-- Recorded data follows --
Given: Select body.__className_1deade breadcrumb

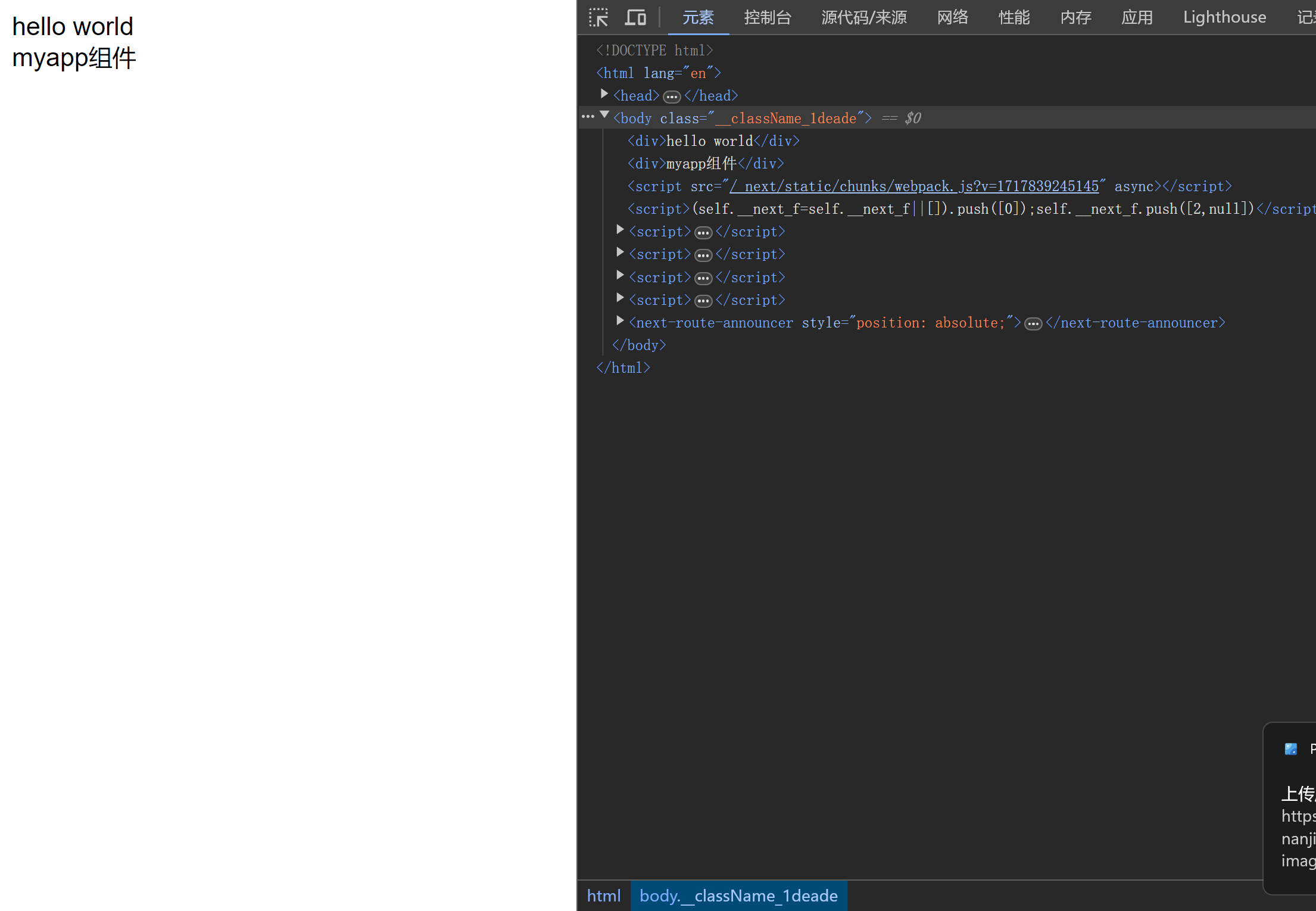Looking at the screenshot, I should click(738, 896).
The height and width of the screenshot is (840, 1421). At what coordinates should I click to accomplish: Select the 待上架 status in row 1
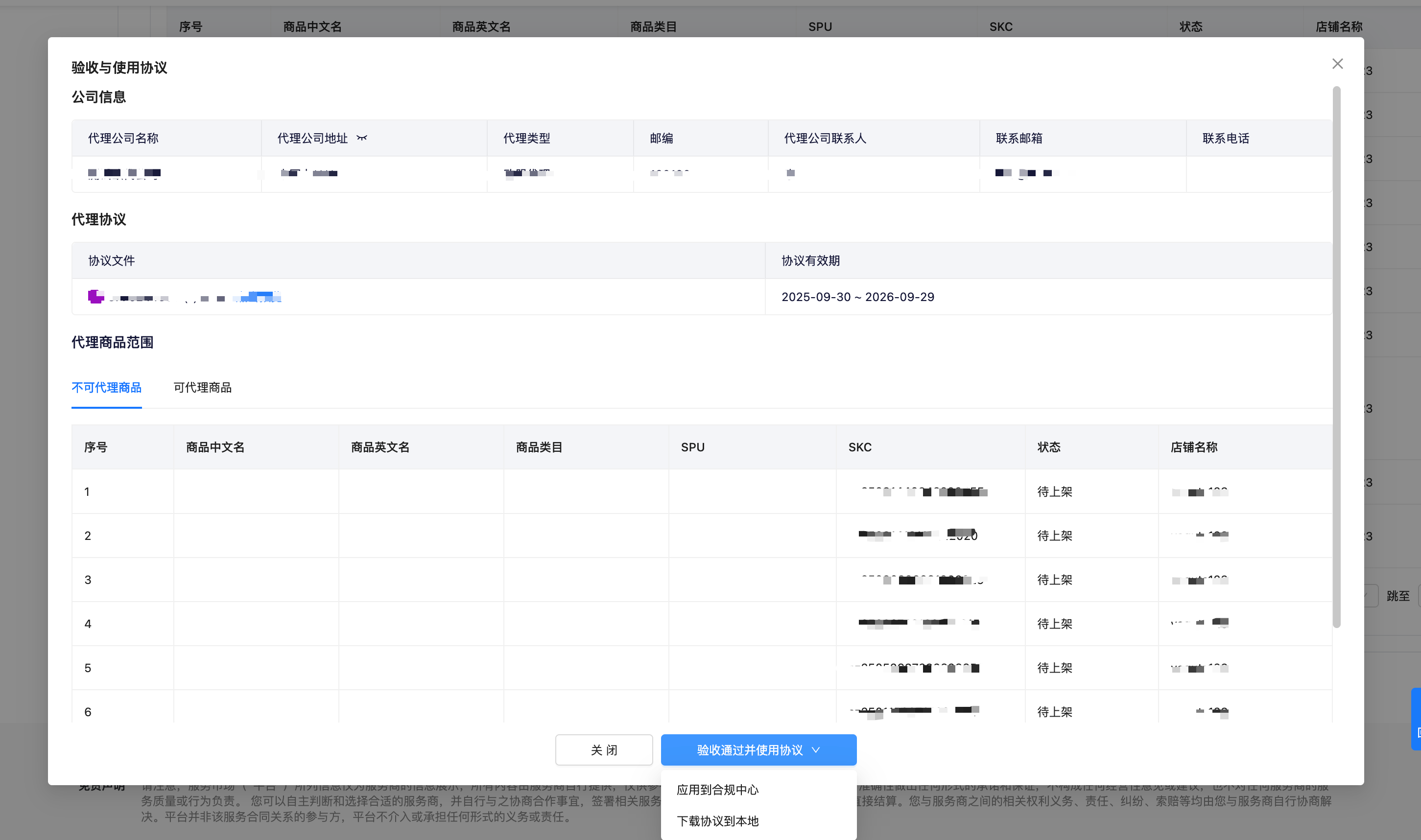pyautogui.click(x=1054, y=492)
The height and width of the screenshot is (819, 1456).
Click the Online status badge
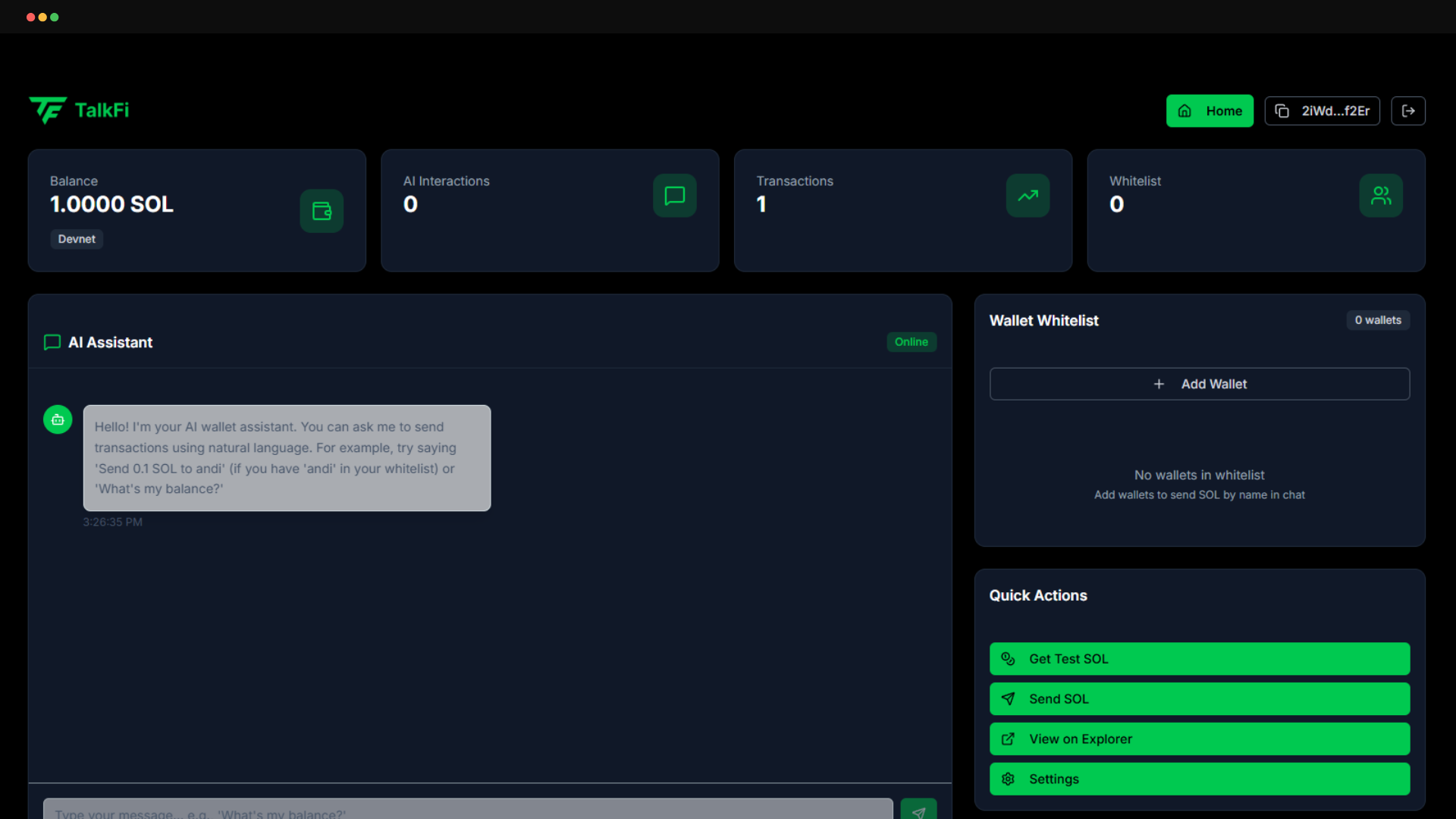tap(911, 342)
-- Recorded data concluded --
* Task to carry out:
The complete set of records should be written out again, pictures excluded.

* Task result:
Given: Select body.__className_1deade breadcrumb

Looking at the screenshot, I should click(738, 896).
The height and width of the screenshot is (840, 1421). At what coordinates should I click to accomplish: Select the 待上架 status in row 1
pyautogui.click(x=1054, y=492)
The height and width of the screenshot is (819, 1456).
Click the Online status badge
tap(911, 342)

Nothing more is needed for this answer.